In chapter seven, McDermott considers the booming and buzzing world of animals as signs and types of the divine. Scripture assigns symbolic value to animals: we are warned not to be as ignorant as mules (Ps. 32:9), doves symbolized the Holy Spirit in Matthew 3, and Jesus uses sheep as the principal symbol for humans in the Gospels (p. 117). Even more, animals are types in Scripture, since they are the “closest of all creation to human beings” (p. 118). So, for example, in the Old Testament, domestic animals “stood for Israel, God’s domestic people” (p. 119) and in the New Testament, unclean animals stood for the Gentiles in Peter’s vision in Acts 11. God speaks through animals (sometimes literally as with Balaam’s ass), but also as we observe them, such as the ant, which teaches us about diligence (Prov. 6:6-8). In short, animals teach us about God and God’s kingdom. McDermott ends this chapter by focusing on two kinds of animals—birds and dogs—showing how we can learn spiritual truths as we consider them.

In chapter eight, McDermott explores sex, love, and marriage as types of the divine. Physical love between a man and a woman is a deep mystery revealing deep truths about the spiritual realm. The objective differences between men and women, physically and emotionally, train us for heaven. “Differences in this life are to be embraced in both the joys and stresses of friendship as they prepare us for the millions of friendships we will enjoy in the age to come” (p. 138). Moreover, as we consider God’s creation of humans—both male and female—we learn that “humans cannot find themselves by themselves” (p. 140). We really do need each other. In considering sexual difference, we come to appreciate the fact that all is gift; all is given by God for our good. The body is part of God’s good creation, and so is sex. As a type, sex shows us truths about God too (I’ll list two, McDermott lists five): intimacy and coinherence. Sexual intimacy between a man and a wife helps us understand that we will be united one day—deeply and intimately and permanently—to God in Christ. Thus, “intimacy in marriage is an analogy to—or type of—intimacy with the divine person who is truth incarnate” (p. 145).

In chapter nine, McDermott explores what sports can teach us about God and the ways of God. While sports are marginal in Scripture, they are mentioned. Paul speaks of boxing and running in 1 Corinthians 9 and refers to a wrestler in 2 Timothy 2:5. But what are sports? And are sports, like everything else, types? McDermott suggests, following Lincoln Harvey, that sports are “liturgies of nonnecessity” (p. 154). They are ordered works, activities we don’t need to do but enjoy doing. While we can’t be sure that sports function as types, we can learn deep truths about God and his Kingdom through sports. McDermott explores eight provocative ways that sports image the sacred order.

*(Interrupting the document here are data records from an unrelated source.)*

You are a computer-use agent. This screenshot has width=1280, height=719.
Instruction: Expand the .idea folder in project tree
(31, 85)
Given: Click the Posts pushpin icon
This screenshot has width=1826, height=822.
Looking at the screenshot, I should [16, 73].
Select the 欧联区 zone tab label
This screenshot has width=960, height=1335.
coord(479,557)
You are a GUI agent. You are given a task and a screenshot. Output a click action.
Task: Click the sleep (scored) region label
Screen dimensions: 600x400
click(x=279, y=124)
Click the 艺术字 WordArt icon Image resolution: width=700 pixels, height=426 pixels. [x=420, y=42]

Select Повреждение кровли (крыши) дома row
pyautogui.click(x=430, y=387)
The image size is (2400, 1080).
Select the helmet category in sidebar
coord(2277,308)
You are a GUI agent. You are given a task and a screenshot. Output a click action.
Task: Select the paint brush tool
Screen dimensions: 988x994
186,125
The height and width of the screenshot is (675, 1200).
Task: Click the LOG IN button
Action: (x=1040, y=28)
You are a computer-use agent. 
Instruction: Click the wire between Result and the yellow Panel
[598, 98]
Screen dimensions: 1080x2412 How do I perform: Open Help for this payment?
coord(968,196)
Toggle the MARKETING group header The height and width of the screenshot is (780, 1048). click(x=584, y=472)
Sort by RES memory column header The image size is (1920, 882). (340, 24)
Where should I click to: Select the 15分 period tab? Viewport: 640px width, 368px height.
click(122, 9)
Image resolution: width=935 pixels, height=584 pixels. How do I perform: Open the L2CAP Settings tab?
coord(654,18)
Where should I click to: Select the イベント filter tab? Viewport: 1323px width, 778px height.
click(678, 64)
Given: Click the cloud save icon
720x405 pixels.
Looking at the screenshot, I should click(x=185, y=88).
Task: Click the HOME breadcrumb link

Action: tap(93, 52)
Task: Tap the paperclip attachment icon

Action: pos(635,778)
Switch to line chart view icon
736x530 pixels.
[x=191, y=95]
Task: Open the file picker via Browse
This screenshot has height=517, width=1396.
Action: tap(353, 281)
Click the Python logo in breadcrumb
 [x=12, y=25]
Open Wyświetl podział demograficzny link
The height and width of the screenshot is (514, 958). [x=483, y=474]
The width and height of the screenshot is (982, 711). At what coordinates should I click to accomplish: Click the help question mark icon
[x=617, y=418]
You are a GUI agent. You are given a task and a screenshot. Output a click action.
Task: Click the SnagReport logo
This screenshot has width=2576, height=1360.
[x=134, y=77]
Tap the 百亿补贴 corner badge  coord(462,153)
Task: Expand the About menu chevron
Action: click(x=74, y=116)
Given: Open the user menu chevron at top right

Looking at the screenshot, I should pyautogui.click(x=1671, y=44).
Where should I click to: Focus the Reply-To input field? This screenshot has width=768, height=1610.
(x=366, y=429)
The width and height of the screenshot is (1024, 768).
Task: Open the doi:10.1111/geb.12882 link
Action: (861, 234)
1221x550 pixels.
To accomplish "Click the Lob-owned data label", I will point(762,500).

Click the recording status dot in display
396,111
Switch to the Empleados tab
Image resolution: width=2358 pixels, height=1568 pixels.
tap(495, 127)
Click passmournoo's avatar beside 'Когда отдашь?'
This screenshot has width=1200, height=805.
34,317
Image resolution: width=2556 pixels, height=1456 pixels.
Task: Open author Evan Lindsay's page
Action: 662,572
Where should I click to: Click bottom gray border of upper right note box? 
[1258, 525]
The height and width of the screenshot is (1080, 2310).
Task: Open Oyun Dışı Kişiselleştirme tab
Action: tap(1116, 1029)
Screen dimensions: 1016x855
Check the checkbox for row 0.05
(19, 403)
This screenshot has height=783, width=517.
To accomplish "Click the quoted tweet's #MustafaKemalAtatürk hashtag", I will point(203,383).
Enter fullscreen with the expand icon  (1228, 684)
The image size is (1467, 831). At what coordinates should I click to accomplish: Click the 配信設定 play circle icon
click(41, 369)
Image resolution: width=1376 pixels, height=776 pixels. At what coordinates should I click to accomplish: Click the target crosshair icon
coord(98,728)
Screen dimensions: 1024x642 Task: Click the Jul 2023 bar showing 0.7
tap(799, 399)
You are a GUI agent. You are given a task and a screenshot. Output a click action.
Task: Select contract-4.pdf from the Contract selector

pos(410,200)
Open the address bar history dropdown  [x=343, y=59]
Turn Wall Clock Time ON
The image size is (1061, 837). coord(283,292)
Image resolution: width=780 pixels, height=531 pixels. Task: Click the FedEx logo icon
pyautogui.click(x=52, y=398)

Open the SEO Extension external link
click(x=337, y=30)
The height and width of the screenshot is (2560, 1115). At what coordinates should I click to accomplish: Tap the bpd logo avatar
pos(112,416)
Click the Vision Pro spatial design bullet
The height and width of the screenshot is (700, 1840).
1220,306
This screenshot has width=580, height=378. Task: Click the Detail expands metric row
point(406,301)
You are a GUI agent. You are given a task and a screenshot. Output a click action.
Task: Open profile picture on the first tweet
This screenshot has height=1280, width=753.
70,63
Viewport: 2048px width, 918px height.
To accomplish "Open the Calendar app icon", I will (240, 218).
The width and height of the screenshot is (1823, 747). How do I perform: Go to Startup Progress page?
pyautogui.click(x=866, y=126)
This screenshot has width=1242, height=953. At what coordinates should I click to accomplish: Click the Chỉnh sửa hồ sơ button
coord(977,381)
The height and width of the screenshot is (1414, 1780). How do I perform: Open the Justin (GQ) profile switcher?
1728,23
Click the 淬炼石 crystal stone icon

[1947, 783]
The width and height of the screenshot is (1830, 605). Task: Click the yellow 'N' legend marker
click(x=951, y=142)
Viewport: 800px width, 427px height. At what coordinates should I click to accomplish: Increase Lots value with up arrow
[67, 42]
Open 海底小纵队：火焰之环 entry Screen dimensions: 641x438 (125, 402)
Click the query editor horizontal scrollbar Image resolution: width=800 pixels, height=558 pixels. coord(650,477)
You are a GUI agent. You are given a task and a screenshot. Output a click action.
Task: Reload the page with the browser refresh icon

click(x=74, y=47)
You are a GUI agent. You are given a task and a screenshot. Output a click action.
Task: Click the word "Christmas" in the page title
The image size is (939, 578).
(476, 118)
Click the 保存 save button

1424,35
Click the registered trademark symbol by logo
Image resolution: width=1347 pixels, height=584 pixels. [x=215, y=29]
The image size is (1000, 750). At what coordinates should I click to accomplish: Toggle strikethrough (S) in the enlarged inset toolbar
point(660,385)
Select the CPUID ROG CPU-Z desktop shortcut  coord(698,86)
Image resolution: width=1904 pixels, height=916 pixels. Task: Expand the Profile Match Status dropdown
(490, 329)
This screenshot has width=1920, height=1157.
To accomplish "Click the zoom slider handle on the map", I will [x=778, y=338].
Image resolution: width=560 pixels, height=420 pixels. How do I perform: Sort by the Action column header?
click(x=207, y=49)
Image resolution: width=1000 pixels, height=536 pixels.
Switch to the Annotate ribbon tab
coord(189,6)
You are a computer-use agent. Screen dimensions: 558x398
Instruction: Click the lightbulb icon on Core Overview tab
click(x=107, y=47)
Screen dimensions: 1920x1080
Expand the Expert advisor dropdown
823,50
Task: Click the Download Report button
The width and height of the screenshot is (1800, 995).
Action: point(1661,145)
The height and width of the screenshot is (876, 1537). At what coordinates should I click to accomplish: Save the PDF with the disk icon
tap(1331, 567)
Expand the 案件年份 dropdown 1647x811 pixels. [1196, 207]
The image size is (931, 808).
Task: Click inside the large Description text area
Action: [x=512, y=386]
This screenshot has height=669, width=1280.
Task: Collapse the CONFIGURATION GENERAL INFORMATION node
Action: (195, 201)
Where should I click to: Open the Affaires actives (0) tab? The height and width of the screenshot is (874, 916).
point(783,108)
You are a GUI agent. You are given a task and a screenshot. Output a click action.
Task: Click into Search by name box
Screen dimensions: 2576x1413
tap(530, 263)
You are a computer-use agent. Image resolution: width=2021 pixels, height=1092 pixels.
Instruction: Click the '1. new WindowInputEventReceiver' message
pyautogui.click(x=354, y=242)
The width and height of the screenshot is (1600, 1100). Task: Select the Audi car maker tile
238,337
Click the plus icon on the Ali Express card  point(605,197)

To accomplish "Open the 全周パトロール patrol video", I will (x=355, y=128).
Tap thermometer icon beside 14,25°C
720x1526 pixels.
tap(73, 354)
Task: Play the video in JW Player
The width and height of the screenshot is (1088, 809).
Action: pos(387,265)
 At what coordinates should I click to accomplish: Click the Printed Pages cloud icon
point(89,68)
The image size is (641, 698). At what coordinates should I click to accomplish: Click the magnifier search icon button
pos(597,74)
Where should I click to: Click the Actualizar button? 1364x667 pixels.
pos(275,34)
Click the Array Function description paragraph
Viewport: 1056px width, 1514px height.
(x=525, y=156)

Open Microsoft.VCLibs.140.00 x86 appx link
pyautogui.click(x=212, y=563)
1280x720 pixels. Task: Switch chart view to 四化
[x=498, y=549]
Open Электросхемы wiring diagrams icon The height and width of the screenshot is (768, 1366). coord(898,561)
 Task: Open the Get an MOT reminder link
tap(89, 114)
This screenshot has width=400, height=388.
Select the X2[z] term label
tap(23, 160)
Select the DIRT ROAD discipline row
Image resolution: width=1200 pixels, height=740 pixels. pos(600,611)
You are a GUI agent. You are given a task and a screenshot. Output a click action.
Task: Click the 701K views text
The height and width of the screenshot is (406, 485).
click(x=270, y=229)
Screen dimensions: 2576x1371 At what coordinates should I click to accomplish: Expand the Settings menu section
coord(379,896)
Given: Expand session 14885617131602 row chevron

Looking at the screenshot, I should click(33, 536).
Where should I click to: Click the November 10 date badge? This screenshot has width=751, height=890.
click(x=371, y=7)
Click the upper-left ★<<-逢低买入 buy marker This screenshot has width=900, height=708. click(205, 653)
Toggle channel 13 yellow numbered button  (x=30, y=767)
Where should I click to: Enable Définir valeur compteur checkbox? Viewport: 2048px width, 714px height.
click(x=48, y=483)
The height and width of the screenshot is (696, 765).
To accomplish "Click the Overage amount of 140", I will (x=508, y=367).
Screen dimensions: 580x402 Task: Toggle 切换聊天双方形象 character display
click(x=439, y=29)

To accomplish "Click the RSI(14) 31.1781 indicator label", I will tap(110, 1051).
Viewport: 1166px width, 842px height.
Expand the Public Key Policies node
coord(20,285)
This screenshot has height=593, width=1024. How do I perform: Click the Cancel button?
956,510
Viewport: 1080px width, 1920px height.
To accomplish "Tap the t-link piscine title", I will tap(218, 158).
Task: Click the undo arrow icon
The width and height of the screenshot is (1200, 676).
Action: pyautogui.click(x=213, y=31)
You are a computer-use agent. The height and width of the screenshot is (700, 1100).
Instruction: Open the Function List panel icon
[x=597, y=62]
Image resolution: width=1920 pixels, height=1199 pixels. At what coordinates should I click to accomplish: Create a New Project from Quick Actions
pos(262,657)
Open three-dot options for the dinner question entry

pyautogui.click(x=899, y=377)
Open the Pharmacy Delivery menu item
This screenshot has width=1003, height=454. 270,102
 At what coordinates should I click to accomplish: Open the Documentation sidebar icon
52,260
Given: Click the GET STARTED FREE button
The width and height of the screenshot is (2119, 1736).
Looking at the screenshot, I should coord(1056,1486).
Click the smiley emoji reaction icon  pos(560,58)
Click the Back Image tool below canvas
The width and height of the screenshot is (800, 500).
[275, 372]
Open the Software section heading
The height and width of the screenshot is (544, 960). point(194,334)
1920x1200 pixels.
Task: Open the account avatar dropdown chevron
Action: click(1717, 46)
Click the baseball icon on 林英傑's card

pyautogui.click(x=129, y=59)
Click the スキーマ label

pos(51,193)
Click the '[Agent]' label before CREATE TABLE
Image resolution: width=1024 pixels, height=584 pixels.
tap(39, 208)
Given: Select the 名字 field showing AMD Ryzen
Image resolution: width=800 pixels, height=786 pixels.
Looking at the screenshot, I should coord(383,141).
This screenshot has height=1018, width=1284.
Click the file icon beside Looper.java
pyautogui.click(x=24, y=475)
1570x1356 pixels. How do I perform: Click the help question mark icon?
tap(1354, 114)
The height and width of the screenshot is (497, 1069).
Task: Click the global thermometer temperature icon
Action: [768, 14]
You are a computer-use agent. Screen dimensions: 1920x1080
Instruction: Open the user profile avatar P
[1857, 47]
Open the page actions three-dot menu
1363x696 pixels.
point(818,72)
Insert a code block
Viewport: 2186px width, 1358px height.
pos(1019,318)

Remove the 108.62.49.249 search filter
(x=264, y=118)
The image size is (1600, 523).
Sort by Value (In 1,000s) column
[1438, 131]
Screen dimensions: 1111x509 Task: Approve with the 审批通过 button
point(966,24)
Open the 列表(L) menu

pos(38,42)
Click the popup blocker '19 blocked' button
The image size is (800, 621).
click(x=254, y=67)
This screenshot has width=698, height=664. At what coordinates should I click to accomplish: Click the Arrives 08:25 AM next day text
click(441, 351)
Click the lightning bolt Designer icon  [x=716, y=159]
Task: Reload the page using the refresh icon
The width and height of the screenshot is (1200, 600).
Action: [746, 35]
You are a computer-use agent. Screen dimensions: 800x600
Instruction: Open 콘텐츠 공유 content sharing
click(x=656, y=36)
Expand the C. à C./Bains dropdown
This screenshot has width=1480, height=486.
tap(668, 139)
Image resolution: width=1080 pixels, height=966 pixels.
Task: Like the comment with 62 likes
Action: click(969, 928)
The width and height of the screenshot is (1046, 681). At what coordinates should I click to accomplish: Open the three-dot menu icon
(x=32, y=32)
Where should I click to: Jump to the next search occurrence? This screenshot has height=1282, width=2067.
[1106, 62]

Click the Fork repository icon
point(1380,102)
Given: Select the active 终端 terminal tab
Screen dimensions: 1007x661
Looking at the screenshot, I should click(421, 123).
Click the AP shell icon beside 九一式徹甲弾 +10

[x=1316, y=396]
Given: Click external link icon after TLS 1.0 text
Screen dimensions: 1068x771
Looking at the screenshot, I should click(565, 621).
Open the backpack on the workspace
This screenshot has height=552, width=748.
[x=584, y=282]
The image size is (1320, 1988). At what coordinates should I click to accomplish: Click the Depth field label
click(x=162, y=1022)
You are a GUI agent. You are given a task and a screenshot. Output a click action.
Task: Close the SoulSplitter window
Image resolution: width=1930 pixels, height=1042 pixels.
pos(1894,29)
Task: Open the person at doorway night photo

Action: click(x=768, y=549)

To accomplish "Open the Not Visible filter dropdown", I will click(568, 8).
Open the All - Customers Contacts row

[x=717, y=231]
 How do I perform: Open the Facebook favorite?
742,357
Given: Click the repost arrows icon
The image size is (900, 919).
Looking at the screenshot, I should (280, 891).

In chapter ten, McDermott returns to the question of world religions, noting that we can see the finger of God there too. The world religions are different. Still, we do find remarkable similarities and even truths that can be discerned within an (overall) false religious system. What explains these similarities and truths? Are they too types pointing to the true God? Following Edwards, McDermott suggests that God did plant types in false religions, types that if faithfully followed could lead devotees of these false religions to abandon the false religion and embrace the true God as found within Christianity.

One need not accept McDermott’s thesis that “the cosmos is one giant type” to appreciate this book. I think the chief value of Everyday Glory is that it helps retrain us to see the divine finger in all things. Heaven and earth are a theatre of God’s glory. All things do point to the divine, but it is those with eyes of faith who can see things as they really are.